Dank eines Geige lernenden älteren Bruders entwickelte Stamo schon früh eine spontane Abneigung gegen Musik. Nach Jahren des passiven Widerstandes kaufte er sich dann eine E-Gitarre und zog an die Front. Zahllose Schlachten wurden geschlagen. U.a. mit einer Namen- und Bassistenlosen METALBAND ( d.h. keiner holte Bier, deswegen bestand die Band auch nicht lange!), einer BIGBAND, den grandiosen "FUNKY CHAOS" und der erfolgreichen Band "SWINGING FOOD" . Ende 1997 stieg Stamo bei FEHLSTART ein. Gemeinsam mit FEHLSTART produzierte er die CD "Andere Menschen" und diverse andere Gemeinheiten.
Parallel dazu nahm er mit der leider bis Heute verkannten Combo "CAMPUS" in Eigenregie den Meilenstein "MS Cellanous" auf.

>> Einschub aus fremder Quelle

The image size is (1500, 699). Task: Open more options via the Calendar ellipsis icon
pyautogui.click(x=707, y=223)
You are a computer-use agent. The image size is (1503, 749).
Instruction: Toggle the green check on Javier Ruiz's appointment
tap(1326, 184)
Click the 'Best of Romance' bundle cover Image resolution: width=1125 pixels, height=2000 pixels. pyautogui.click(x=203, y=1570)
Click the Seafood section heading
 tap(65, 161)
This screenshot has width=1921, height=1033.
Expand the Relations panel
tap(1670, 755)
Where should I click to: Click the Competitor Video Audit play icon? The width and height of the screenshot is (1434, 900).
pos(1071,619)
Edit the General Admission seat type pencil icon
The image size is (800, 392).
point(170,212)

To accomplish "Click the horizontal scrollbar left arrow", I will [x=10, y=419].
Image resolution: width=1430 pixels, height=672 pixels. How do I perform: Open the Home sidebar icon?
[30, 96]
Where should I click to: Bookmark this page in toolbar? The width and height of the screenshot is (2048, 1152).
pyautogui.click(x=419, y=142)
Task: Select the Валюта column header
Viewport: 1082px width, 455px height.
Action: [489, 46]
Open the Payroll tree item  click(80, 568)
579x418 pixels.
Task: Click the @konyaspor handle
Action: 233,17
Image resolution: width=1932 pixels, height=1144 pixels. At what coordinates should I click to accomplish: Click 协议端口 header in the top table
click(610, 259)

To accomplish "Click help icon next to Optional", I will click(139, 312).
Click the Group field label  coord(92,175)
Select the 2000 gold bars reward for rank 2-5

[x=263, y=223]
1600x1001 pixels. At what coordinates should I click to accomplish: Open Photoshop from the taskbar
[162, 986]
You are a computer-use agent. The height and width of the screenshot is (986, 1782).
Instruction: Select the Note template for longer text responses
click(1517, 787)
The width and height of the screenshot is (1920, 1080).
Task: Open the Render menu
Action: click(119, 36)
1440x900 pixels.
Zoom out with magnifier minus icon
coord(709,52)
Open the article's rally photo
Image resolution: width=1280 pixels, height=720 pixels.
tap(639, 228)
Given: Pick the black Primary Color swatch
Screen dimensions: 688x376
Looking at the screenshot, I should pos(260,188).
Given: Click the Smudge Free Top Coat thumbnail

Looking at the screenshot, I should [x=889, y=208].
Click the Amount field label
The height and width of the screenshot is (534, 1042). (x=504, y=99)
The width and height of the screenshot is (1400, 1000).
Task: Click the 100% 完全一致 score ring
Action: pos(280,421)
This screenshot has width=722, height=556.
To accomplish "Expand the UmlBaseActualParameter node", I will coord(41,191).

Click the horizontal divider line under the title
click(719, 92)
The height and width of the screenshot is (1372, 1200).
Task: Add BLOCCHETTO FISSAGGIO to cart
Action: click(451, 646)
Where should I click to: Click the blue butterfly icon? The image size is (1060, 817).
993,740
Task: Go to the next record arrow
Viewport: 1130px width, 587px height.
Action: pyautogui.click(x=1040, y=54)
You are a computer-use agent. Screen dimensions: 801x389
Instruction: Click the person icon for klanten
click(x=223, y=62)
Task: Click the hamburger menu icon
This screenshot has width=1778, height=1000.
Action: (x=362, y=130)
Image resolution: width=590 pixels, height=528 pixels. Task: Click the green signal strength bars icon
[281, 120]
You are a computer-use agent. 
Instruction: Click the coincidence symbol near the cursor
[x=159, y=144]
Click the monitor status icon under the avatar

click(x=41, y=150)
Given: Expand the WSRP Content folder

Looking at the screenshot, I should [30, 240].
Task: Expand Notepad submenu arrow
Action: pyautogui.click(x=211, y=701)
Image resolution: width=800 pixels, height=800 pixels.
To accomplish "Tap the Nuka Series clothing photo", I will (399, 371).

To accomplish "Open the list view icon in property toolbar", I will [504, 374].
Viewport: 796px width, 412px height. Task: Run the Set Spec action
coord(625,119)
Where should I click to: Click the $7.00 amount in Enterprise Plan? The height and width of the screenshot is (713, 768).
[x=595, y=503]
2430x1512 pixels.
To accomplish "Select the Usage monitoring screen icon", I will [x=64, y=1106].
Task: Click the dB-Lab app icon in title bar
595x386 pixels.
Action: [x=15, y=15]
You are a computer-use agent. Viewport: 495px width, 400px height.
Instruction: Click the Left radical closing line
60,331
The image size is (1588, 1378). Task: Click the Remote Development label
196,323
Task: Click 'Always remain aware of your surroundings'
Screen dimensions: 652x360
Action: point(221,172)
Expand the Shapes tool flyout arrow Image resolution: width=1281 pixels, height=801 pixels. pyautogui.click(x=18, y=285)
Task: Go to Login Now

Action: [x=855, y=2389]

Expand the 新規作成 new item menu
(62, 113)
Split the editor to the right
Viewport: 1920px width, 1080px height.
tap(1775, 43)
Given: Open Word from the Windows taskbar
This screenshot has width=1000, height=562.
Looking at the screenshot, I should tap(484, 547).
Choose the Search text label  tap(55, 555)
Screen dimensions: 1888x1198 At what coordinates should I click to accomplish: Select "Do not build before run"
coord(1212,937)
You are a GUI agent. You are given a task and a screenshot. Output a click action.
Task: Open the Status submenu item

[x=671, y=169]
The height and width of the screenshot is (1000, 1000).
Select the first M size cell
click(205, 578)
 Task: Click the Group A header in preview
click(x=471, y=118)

Seit Bestehen der Band ist Stamo konstant-quertreibendes Mitglied von SUPERSKANK ( und Vizekonsument eines ähnlich klingenden Produkts)

Marc (Gesang,Gitarre):

Marc entdeckte die Freuden der lauten,kompromisslosen Musik aufgrund von intensiven langjährigen kriegerischen Auseinandersetzungen mit diversen Blockflöten. Erste Konzerte folgten ab 1988. Zuerst versuchte sich Marc als Keyboarder, später dann als Gitarrist. Die Blockflöte wurde da schon nur noch zur sexuellen Befreiung benutzt. Ab 1991 Mitgründer, Sänger und Gitarrist der Punk-Formation " FEHLSTART ", mit der Marc seitdem drei CD´s und eine wunderbare 7"Vinyl-single veröffentlichte. Bühnenerfahrung sammelte Marc seitdem bei unzähligen Konzerten im In- und Ausland. Im Sommer kann man Marc seit 1995 manchmal auch als Straßenmusiker in Nürnbergs Fußgängerzone unter dem Namen "BREIT IN DER GASSE " erleben. Seit Sommer 2000 ist er Sänger/Songwriter und Gitarrist bei SUPERSKANK. Nebenher gibt es da auch noch das Solo-Projekt "mark.21", mit dem Marc im Jahr 2003 das erste mal offiziell auf dem Partisanen-6 Sampler von Day-Glo Records in Erscheinung trat.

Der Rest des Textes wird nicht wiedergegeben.